## TASK DETAILS:
Hand back every line from the beginning of the data below through the line containing "You are a GUI", word for word and free of pictures.

(SUPPLIED RECORDS begins)

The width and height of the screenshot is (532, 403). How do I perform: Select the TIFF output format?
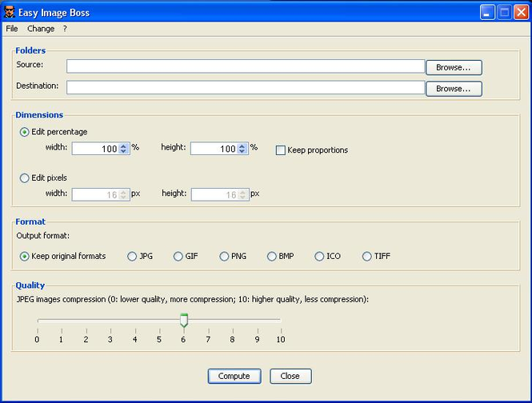pos(367,257)
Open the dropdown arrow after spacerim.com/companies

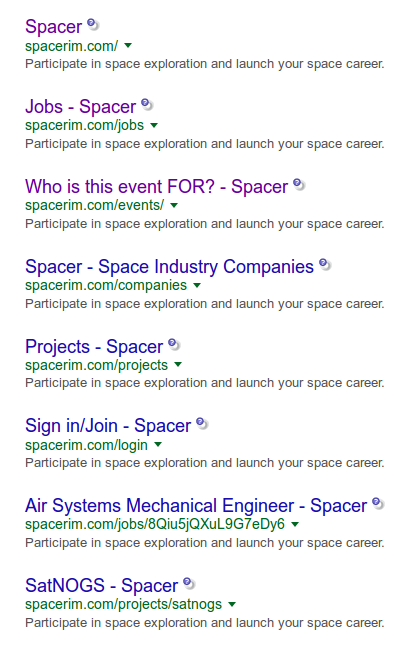click(197, 285)
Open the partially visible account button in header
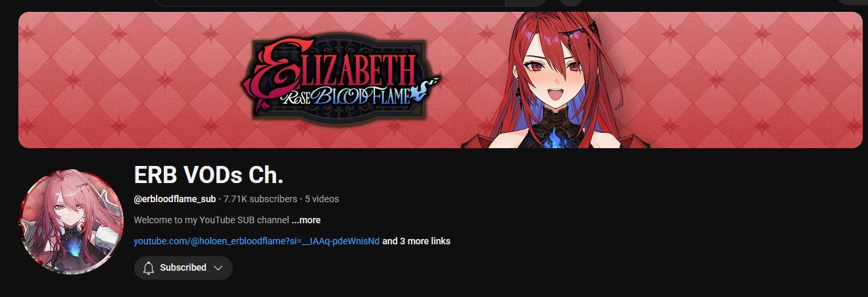 pyautogui.click(x=852, y=2)
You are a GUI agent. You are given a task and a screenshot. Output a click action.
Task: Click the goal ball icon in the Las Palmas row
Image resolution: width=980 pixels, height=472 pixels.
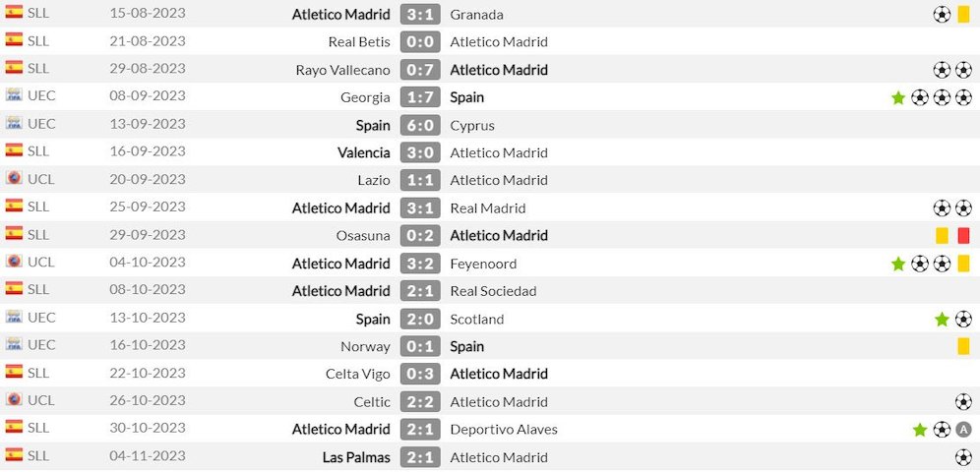[963, 457]
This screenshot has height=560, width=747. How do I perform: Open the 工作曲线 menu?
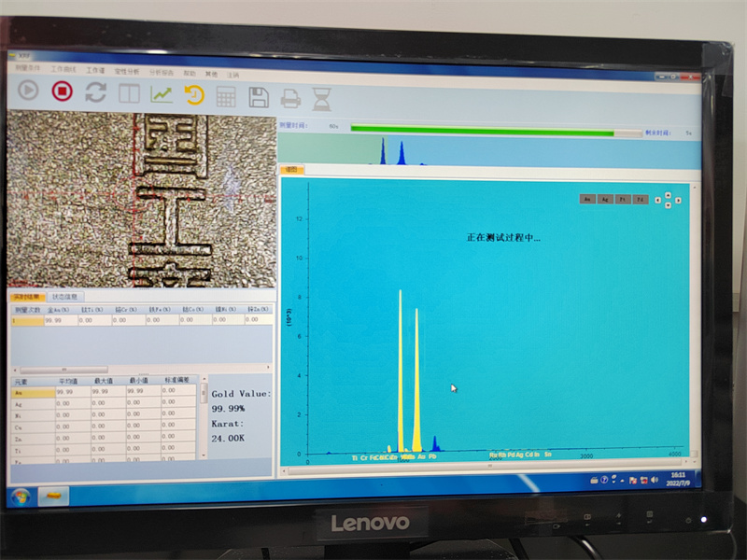[x=62, y=69]
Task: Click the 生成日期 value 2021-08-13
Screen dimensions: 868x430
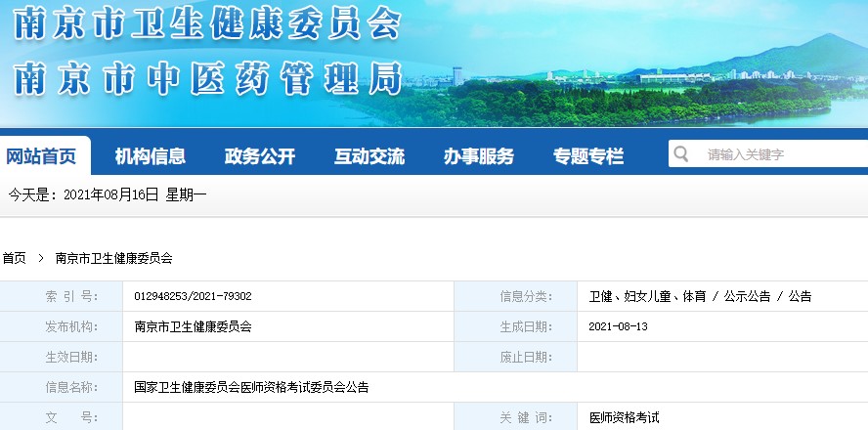Action: [x=618, y=326]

(SUPPLIED RECORDS ends)

## TASK SOLUTION:
The width and height of the screenshot is (532, 403). How do I perform: Select the TIFF output format?
pos(367,257)
Open the dropdown arrow after spacerim.com/companies

click(197, 285)
Open the partially visible account button in header
 pyautogui.click(x=852, y=2)
You are a GUI agent. You are given a task and a screenshot. Output a click action.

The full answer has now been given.